BEGIN RECORDS FOR THIS TASK
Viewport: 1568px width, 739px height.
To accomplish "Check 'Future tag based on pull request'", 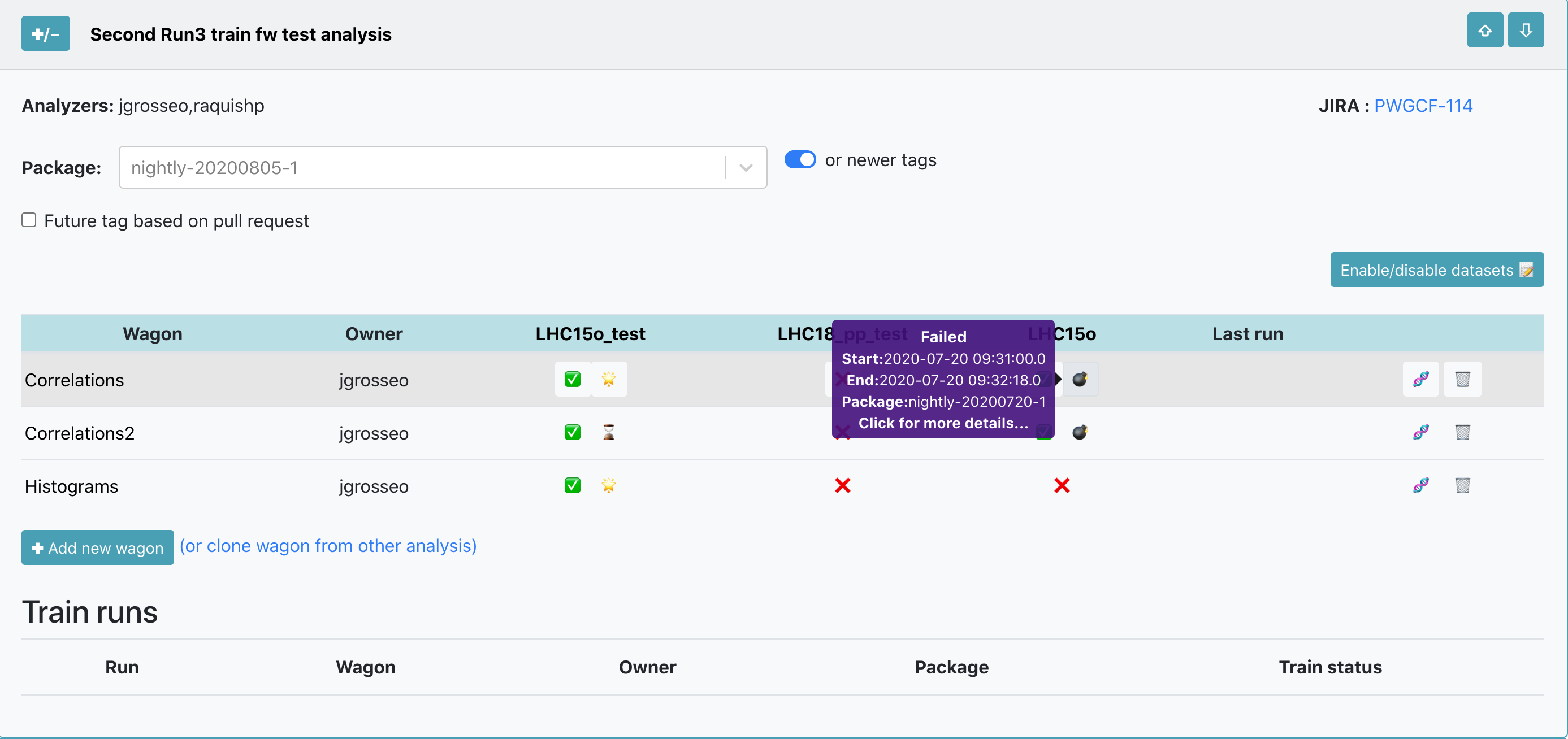I will click(x=29, y=220).
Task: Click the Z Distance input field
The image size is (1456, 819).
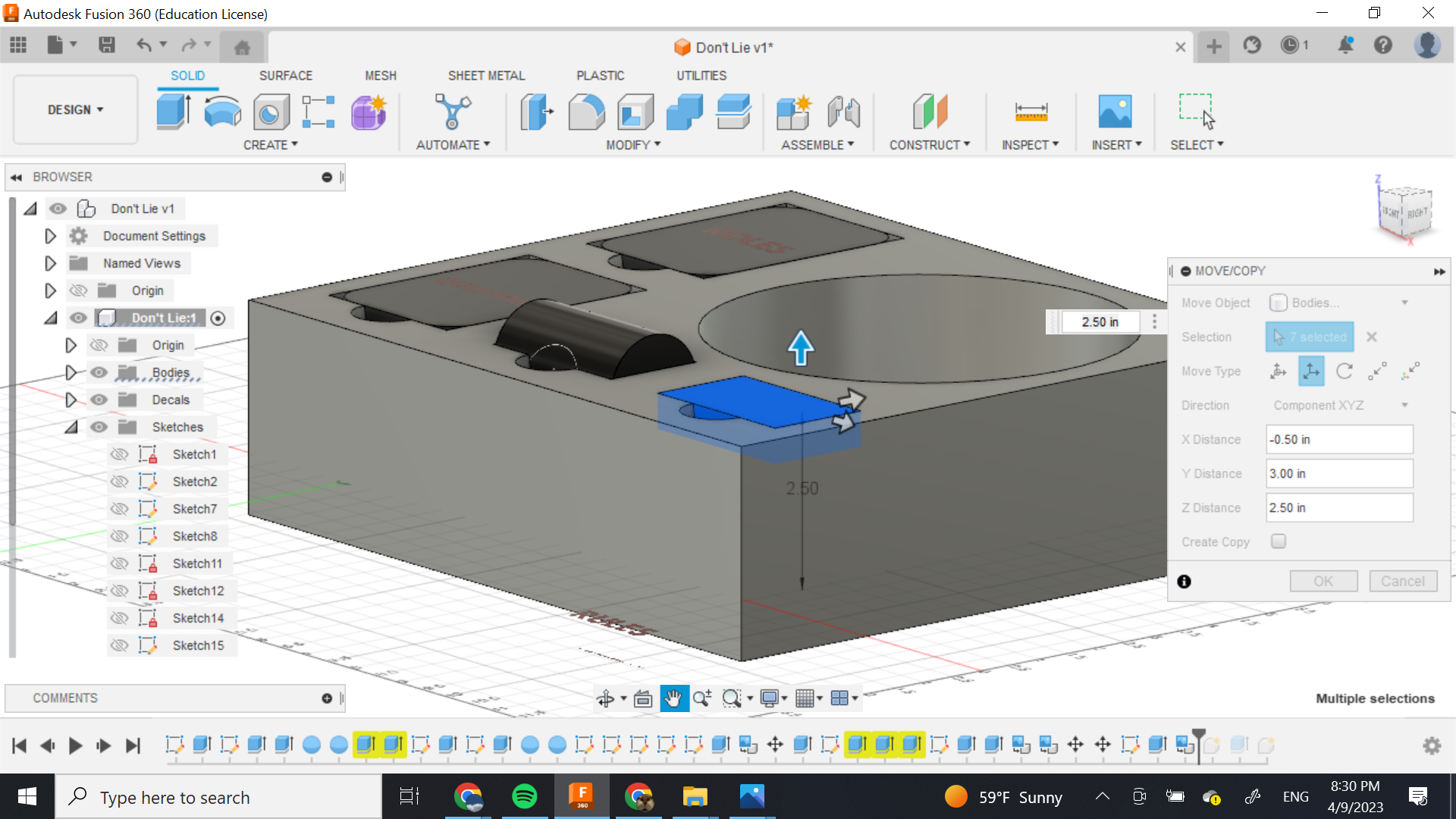Action: (x=1338, y=507)
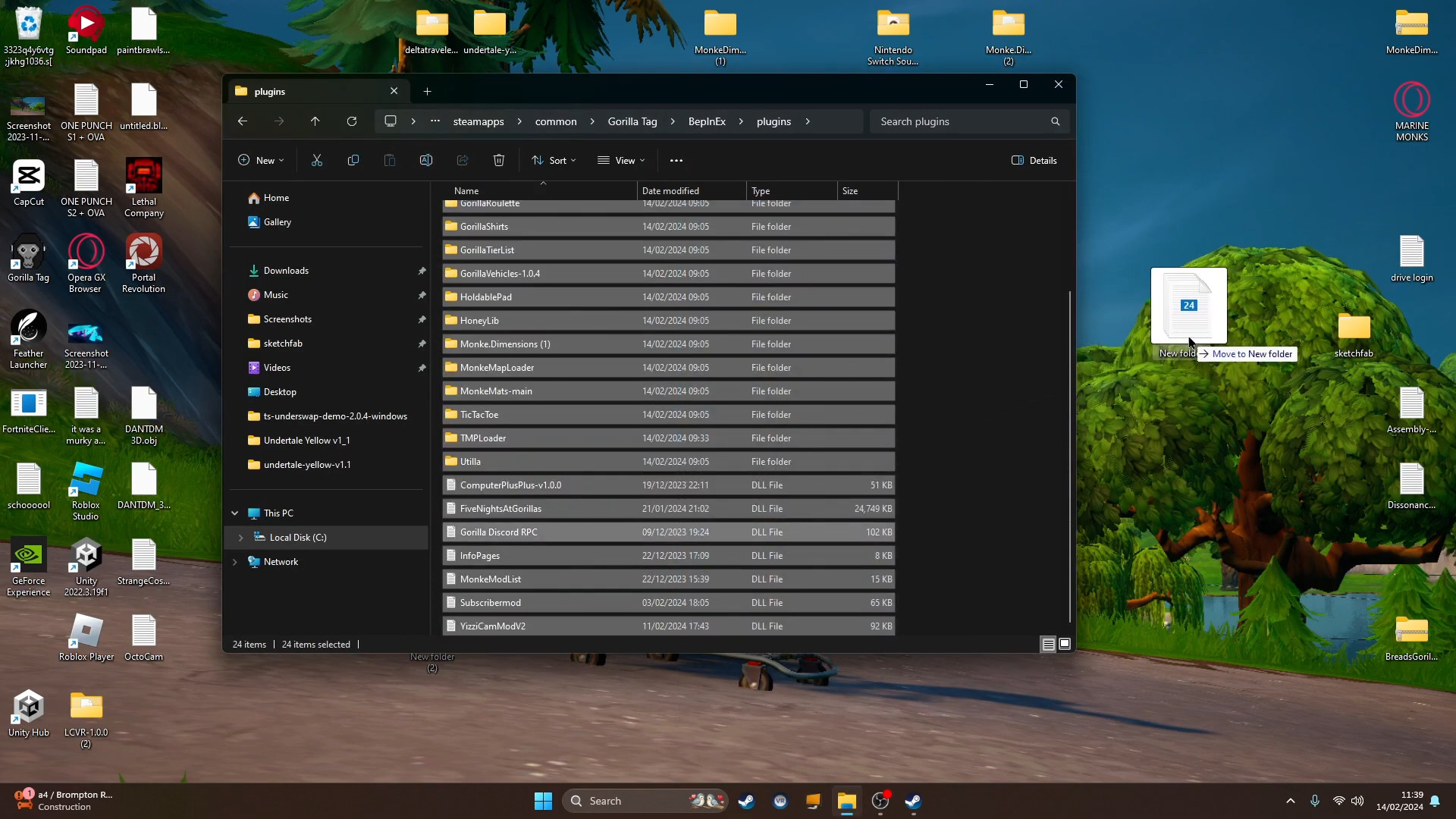Open the New item dropdown
Image resolution: width=1456 pixels, height=819 pixels.
[261, 160]
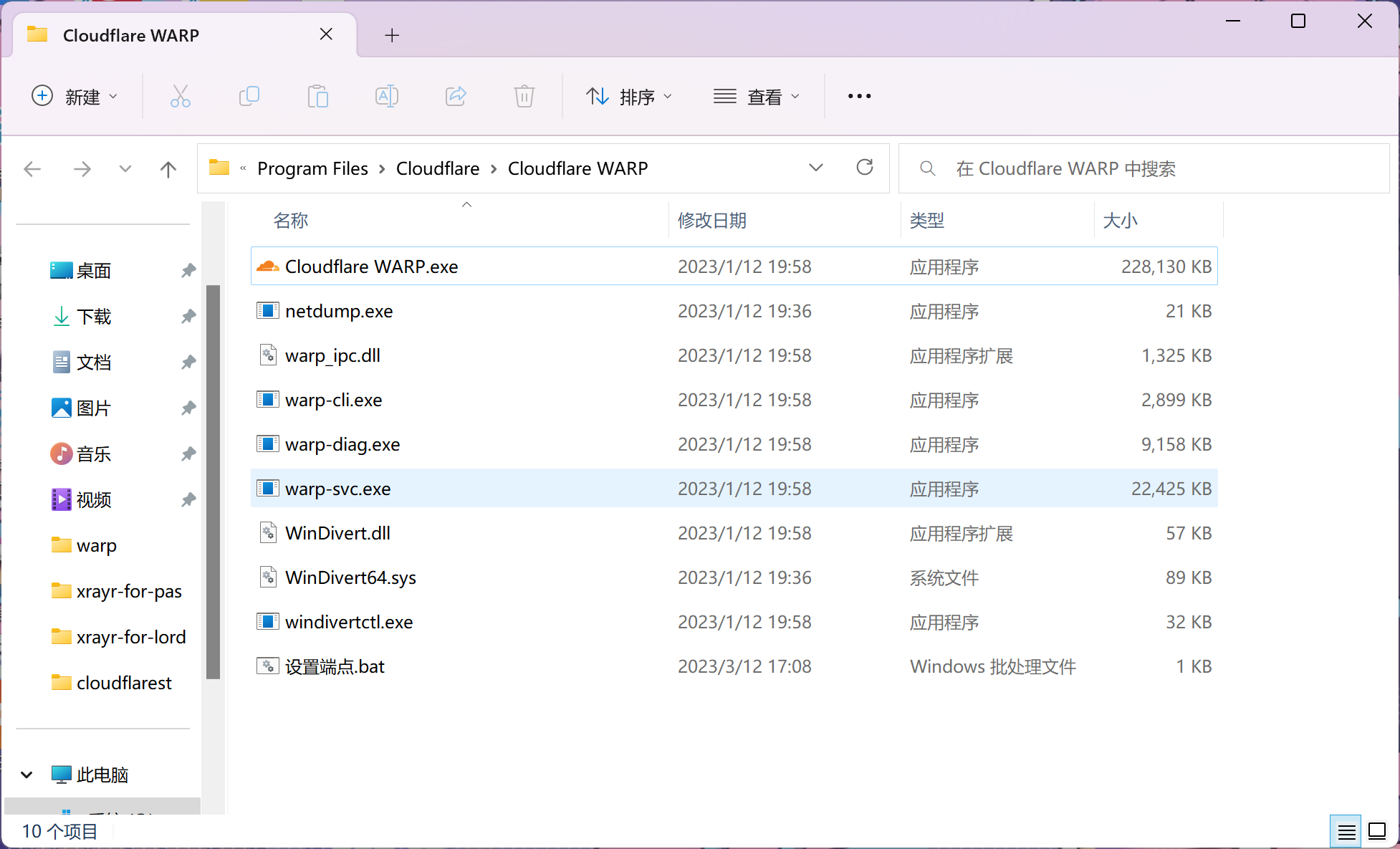Switch to large thumbnails view in the status bar
Image resolution: width=1400 pixels, height=849 pixels.
point(1376,831)
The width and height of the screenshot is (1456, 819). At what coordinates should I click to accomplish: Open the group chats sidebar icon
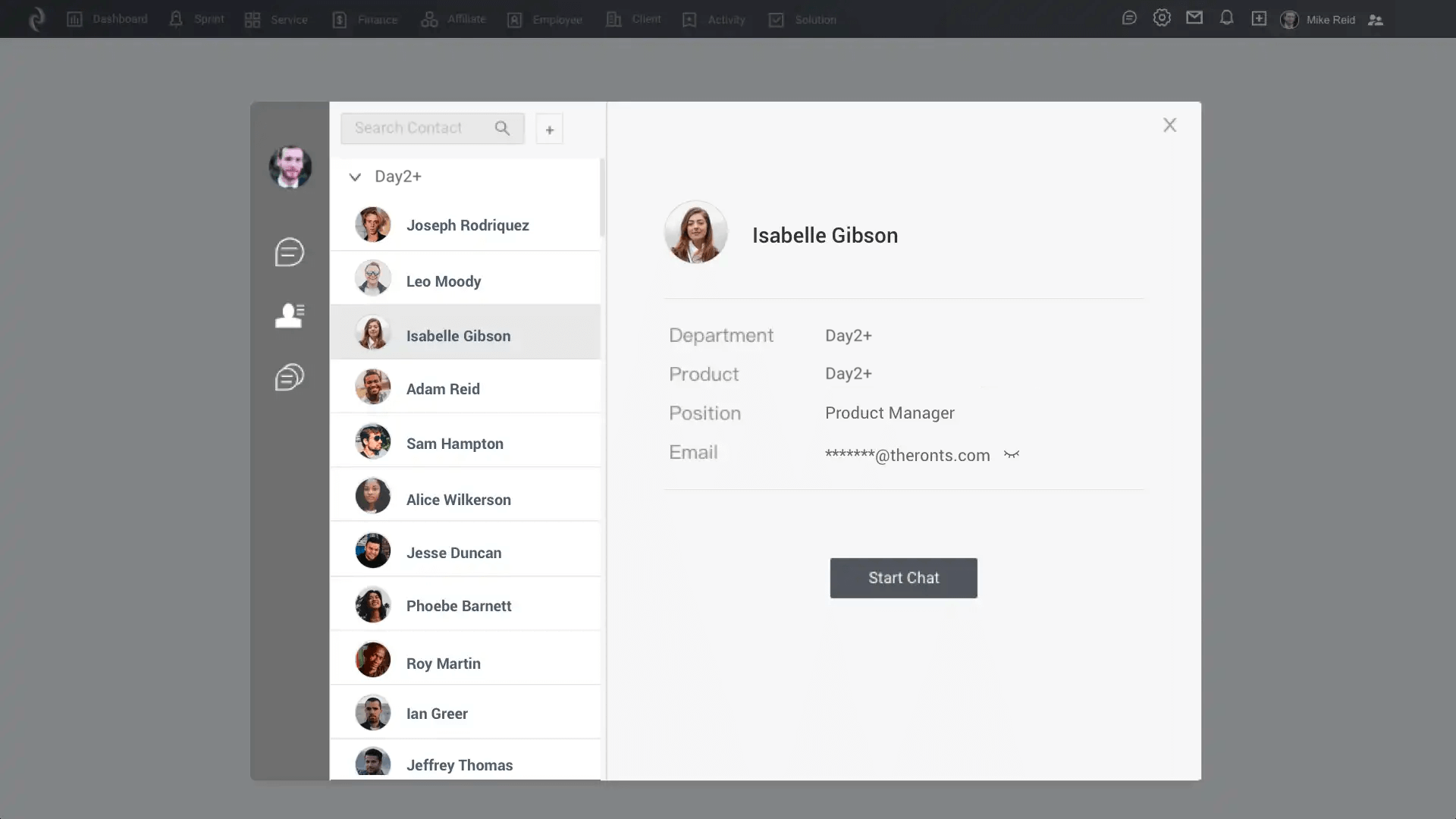pyautogui.click(x=289, y=377)
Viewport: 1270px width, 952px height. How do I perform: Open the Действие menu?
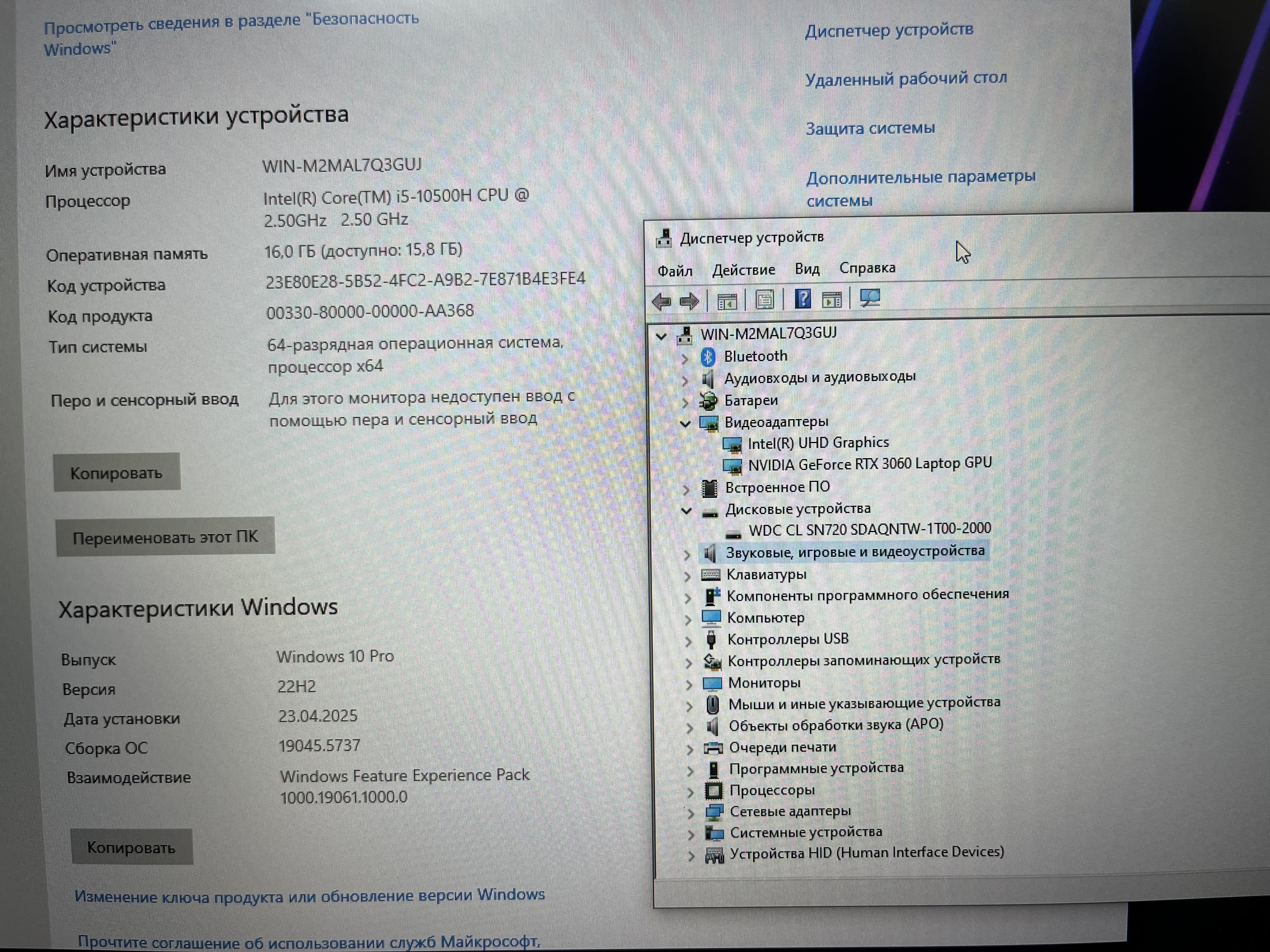coord(744,270)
END RECORDS FOR THIS TASK
*WHAT IS NEEDED*: Starting at the line that holds "The image size is (1456, 819).", write out every remaining line of the material above exactly as it appears. Pictures should not be copied.

*ANSWER TO THE PROBLEM*:
The image size is (1456, 819).
Action: (x=1338, y=507)
Open the New item dropdown
Image resolution: width=1456 pixels, height=819 pixels.
[261, 160]
Switch to large thumbnails view in the status bar
Image resolution: width=1400 pixels, height=849 pixels.
point(1376,831)
The width and height of the screenshot is (1456, 819). At what coordinates should I click to accomplish: Open the group chats sidebar icon
pyautogui.click(x=289, y=377)
Viewport: 1270px width, 952px height. How do I perform: Open the Действие menu?
coord(744,270)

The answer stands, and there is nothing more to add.